Once the characters do swap bodies, the fun of seeing them swap places is somewhat undermined by a screenplay (by Victoria Strouse and Adam Sztykiel) that doesn’t give any of them a distinct personality in the first place. The younger actors at least have the advantage of performers we already know, and Myers in particular brings out Garner’s superhuman good looks. By contrast, both Garner and Helms enjoy anything — including burping, farting, and vomiting — but all their enthusiastic muggings can’t hide the fact that CC and Wyatt are little more than stereotypical grouchy teenagers and stereotypical geeks.
I only laughed out loud twice during the 100-minute film: once during a 13 going to 30 The reference provided a welcome glimpse of self-awareness from a film that shows no interest in trying anything new with its formula; And once during an argument about highways is recorded as the most authentic Angeleno moment in a story that includes multiple trips to the Griffith Observatory.

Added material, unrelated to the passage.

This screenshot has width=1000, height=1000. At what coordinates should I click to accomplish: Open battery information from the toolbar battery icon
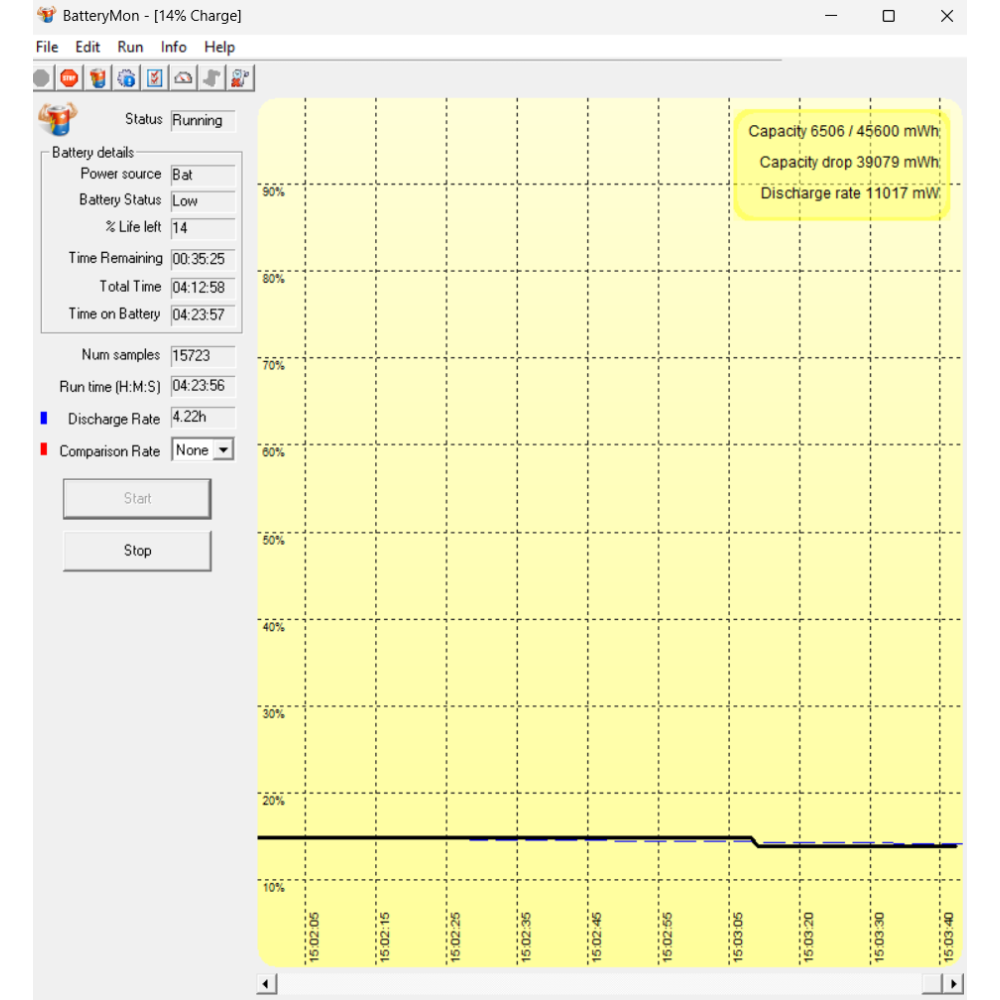point(98,78)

Needless to say, the characters surrounding the Walkers aren’t any better. Many of these small roles are filled with lively comedic talent like Paul Scheer, Pete Holmes, and Xosha Roquemore, but they also struggle to make much of an impression in such one-dimensional parts. This is one of those movies where none of the supporting characters seem to have anything beyond what the main characters need from them at any given moment — whether it’s the bully (Cyrus Arnold), whose feelings for Wyatt seem to spiral out of nowhere, or the co-worker (Elijah Isuriles Paulino ) who has nothing better to do than reassure Jess (really CC) that she’s a really great mother.
Perhaps this is not surprising then Switch familyThe emotional aspect of doesn’t hit hard either. At times, the screenplay hints gingerly at deeper pain. Jess is revealed to be concerned about CC’s soccer aspirations as it stems from her disappointing athletic career, and Bill is rumored to have given up the opportunity to be part of Green Day, Black Sabbath, or any other “band about color” to raise his family. Perhaps a braver film would have delved more deeply into the parents’ ambivalence about what they’d given up. But this person is practically allergic to conflict and difficulty, so he dismisses these thoughts in favor of reassuring clichés about the rewards and joys of parenthood.

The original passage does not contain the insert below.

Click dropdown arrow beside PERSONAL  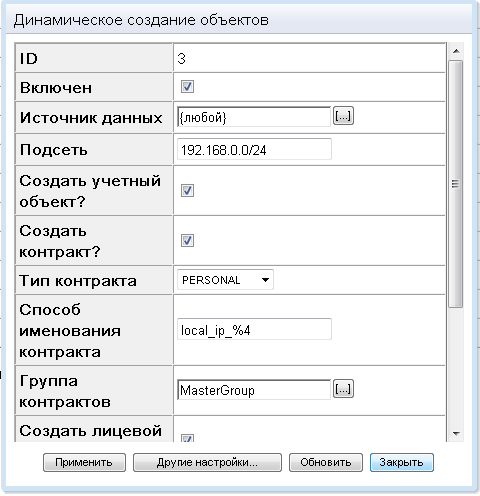[x=265, y=280]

It is the irony of this kindness that persistence makes Switch family Less warm than it looks like it should be. It’s simply hard to feel all that deeply for flat, bland characters who might as well be gingerbread people, solving problems that barely seemed to exist in the first place. But it also makes the film completely safe as background filler. There’s nothing here that risks sparking difficult or painful conversations, heading towards an unhappy ending, or pressuring viewers to choose a side while you’re just trying to crimp the last stretch of tape or untie the last string of lights. And once you don’t need it anymore, there’s nothing here that risks lingering in your memory for better or worse either.